Search:  
Gentoo Wiki

TIP_Find_binary_package_duplicates

This article is part of the Tips & Tricks series.
Terminals / Shells Network X Window System Portage System Filesystems Kernel Other

Contents

Overview

emerge can build binary packages for every package you install (see the FEATURES option "buildpkg" in /etc/make.conf or emerge's -b and -B option). The built packages are normally installed in /usr/portage/packages. If you want to provide your compiled packages to other Gentoo machines (e.g., in your LAN or WAN) or are restricted in disk space, you soon might wonder how to clean up your packages directory, because package files are only added and never deleted there. Deleting the packages by age is some kind of option, but ideally, you only want to keep the newest binary package for each ebuild.

Provided here is a fast Perl script that checks for binary packages that can be deleted. The script is slot-aware, so it actually checks for slot duplicates. The packages need not be installed on (i.e., merged into) the system (see emerge's -B option). The script only needs to check /usr/portage/packages and /usr/portage/metadata/cache to find duplicates.

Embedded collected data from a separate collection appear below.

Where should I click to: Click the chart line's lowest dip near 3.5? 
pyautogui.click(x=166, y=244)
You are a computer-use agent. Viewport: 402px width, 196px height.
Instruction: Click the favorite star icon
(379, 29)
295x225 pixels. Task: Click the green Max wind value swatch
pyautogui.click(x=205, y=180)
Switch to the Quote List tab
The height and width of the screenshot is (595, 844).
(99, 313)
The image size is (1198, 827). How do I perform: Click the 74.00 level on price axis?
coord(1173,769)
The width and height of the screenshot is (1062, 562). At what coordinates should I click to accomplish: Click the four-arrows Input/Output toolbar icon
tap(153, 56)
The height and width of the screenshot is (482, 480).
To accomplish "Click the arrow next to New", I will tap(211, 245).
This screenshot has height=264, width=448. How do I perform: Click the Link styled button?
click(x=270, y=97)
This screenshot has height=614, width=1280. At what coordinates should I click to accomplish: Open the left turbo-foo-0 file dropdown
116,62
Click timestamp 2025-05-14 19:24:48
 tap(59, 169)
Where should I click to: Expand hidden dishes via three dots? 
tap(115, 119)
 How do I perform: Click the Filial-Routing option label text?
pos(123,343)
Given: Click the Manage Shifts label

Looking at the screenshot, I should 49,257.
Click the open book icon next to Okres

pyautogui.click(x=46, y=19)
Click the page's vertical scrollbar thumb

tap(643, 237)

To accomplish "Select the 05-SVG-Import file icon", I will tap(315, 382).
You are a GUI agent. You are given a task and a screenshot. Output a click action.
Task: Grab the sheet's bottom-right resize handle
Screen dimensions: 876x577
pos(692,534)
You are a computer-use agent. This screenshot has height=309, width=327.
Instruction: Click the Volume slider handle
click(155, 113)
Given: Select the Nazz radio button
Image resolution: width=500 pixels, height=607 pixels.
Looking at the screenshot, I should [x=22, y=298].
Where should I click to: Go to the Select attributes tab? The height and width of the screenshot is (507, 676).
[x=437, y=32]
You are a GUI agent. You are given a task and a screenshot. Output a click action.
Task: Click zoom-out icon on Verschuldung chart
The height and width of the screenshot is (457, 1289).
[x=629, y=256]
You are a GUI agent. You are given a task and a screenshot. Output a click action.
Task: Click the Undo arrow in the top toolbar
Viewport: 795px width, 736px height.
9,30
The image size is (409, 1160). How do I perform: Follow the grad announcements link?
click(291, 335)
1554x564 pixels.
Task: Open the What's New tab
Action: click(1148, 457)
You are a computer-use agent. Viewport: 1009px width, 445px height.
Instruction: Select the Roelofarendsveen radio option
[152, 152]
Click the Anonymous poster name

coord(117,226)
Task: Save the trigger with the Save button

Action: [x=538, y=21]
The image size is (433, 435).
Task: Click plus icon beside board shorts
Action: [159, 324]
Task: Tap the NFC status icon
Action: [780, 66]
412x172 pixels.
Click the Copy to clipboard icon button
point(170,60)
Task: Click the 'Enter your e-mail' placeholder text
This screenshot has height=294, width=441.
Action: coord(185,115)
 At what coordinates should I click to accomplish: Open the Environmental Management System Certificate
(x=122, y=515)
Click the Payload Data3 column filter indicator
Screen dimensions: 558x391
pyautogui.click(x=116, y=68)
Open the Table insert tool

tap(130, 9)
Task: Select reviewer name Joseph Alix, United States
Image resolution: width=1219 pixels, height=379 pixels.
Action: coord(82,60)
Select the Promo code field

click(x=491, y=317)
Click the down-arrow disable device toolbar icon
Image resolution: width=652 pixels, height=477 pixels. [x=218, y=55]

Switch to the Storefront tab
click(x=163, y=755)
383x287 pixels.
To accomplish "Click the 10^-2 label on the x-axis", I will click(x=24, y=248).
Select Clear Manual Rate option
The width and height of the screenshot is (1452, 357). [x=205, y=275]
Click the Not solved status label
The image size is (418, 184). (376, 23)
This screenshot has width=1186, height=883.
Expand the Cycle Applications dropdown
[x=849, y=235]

Before deleting a binary package, the script asks for permission to do so.

The current version of the script is version-aware, which means it can properly determine the ordering of package versions and can automatically delete all packages in the same slot, except the newest one (or the newest n packages). Note that "newest package" means the newest built package available in /usr/portage/packages, which is not necessarily the newest package available in portage.

Just run this script once in a while to delete unneeded packages.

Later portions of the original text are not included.